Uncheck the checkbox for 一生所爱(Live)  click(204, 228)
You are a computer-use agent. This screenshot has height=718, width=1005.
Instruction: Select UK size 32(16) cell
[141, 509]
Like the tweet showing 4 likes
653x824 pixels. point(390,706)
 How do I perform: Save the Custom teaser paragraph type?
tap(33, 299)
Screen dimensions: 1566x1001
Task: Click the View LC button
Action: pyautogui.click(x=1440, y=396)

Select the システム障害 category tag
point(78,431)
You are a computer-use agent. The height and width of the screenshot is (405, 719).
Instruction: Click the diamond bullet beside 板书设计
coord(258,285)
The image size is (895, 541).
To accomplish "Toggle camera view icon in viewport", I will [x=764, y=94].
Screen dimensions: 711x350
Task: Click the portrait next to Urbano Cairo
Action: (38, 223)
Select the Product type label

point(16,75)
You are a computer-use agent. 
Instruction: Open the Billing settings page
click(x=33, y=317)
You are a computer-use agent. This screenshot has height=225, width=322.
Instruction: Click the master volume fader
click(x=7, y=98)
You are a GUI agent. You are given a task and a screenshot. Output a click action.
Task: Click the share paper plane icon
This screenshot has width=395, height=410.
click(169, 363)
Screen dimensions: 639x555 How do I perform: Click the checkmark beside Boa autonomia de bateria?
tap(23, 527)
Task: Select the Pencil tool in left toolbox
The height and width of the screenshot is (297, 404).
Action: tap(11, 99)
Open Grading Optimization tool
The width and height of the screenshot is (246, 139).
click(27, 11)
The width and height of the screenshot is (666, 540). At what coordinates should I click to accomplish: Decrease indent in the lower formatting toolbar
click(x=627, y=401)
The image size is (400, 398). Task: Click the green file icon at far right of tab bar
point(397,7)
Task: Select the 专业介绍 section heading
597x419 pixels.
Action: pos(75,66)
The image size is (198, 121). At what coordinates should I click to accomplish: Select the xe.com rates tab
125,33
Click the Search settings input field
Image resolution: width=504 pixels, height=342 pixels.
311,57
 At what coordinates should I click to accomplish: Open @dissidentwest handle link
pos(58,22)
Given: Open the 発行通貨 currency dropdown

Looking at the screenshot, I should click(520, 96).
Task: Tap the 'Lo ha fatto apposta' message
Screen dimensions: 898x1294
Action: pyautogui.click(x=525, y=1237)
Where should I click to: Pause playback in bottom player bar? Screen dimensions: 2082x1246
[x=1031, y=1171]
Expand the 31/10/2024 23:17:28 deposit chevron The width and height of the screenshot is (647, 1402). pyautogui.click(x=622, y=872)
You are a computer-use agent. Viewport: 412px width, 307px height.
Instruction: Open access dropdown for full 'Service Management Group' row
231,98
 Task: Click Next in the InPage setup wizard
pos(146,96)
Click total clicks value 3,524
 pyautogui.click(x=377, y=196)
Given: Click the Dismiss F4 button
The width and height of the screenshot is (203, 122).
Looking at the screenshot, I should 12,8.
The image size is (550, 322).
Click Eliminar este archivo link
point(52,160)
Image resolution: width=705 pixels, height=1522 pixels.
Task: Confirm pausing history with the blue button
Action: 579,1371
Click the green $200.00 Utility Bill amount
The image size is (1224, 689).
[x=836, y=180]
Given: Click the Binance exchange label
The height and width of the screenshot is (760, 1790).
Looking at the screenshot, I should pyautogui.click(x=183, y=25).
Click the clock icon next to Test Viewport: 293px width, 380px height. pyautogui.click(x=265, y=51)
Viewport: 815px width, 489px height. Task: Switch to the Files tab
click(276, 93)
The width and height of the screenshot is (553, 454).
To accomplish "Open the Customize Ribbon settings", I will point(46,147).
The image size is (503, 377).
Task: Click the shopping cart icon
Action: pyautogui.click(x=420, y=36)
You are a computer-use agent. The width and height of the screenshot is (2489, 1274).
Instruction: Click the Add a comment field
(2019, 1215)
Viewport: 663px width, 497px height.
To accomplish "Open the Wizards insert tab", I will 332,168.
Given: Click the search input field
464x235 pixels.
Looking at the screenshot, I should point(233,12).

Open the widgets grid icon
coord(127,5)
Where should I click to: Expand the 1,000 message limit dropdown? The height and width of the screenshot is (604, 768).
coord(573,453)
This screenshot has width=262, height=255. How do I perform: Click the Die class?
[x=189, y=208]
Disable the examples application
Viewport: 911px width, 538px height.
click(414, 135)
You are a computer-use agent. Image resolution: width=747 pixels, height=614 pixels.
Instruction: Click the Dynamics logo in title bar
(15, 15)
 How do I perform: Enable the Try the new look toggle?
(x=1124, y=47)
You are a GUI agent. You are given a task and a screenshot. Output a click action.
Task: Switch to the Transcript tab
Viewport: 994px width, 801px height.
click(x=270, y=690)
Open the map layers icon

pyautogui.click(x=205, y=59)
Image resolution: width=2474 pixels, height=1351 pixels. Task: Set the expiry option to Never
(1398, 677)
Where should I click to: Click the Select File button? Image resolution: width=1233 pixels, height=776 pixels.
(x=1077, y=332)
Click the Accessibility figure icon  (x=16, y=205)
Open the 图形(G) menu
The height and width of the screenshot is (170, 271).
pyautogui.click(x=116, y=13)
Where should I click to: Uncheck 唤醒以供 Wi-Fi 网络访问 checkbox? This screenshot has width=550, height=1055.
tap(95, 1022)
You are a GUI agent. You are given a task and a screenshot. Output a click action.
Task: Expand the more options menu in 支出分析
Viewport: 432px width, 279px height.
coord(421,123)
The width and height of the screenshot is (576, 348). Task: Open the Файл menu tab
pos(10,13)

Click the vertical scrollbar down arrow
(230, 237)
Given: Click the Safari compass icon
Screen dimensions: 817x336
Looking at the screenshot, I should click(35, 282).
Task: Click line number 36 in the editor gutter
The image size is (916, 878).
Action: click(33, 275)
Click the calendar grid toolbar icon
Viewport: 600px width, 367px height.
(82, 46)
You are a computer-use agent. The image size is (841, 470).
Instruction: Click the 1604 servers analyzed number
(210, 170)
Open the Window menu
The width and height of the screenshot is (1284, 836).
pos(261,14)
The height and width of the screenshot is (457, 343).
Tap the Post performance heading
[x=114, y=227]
--
§ **Request**
Pull out each line of the material above that contains the word "heading" and copy those lines in full.

§ **Task result**
Task: Select the 专业介绍 section heading
Tap the Post performance heading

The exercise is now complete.